BMC Medical Ethics' comprehensive analysis examines the disruptive potential of AI in healthcare while addressing the lack of professional training in AI usage, providing ethical and legal frameworks for healthcare professionals navigating the AI transformation. The research analyzes literature on healthcare AI ethics and law, creating categories of frequently cited issues while proposing improvements to help professionals manage AI implementation challenges. This peer-reviewed biomedical ethics study emphasizes how classical legal regimes struggle to incorporate AI realities and require constant adaptation, highlighting risk-based regulatory approaches like the EU AI Act as potential solutions to balance innovation promotion with harm prevention.

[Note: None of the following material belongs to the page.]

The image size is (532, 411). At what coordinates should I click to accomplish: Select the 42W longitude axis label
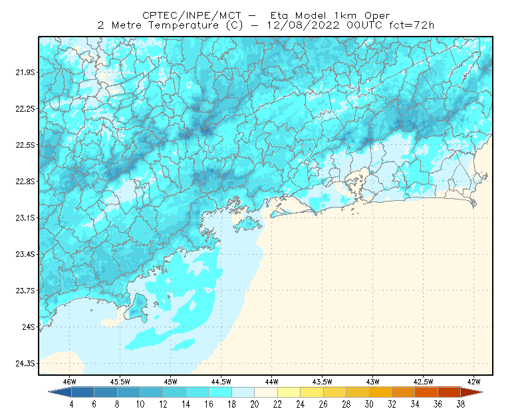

Microsoft Research's expert panel discussion features bioethicist Vardit Ravitsky, Stanford physician-scientist Dr. Roxana Daneshjou, and NAM advisor Laura Adams examining responsible AI implementation in medicine from governance and fairness perspectives. The analysis highlights critical bias mitigation work, including research showing how large language models propagate race-based medicine and dermatology AI performance disparities across skin tones. This cutting-edge healthcare AI ethics discussion emphasizes the need for proactive bioethics guidance as AI reshapes healthcare relationships while acknowledging AI's potential to address healthcare system inefficiencies and physician burnout despite bias and hallucination challenges.
SSRN's academic analysis explores how AI technologies including machine learning algorithms and smart contracts challenge traditional legal principles in contract formation, interpretation, performance, and enforcement while introducing complexities around legal responsibility. The research discusses AI's capacity for autonomous negotiation, impartial contract interpretation, and blockchain-enabled agreement enforcement, proposing frameworks to integrate AI into contract law while ensuring fairness and accountability. This scholarly legal analysis emphasizes the crucial balance between technological advancement and legal principles as AI continues evolving, demonstrating how emerging technologies require adaptive regulatory approaches to maintain contract law effectiveness.
AMA's analysis reveals growing physician acceptance of AI while emphasizing the need for responsible, transparent development as the Trump administration shifts toward deregulation and Congress considers a 10-year moratorium on state AI regulation. The assessment highlights federal gaps filled by state action and details AMA policy recommendations for ethical, equitable AI implementation in healthcare settings. This medical profession perspective demonstrates the tension between innovation promotion and regulatory oversight as physicians call for mandatory transparency requirements and proper regulation beyond voluntary standards to ensure AI tools serve patient care effectively.
Holland & Knight's regulatory analysis tracks federal and state efforts to regulate AI deployment in healthcare utilization management and prior authorization processes, with CMS clarifying that Medicare Advantage plans cannot rely solely on AI for medical necessity determinations. The assessment details Colorado's Consumer Protections Act and various state healthcare AI bills while emphasizing that AI can assist coverage decisions but requires human oversight and clinical judgment. This specialized healthcare law analysis provides crucial compliance guidance for managed care plans and utilization management organizations navigating the evolving regulatory landscape around AI in healthcare coverage decisions.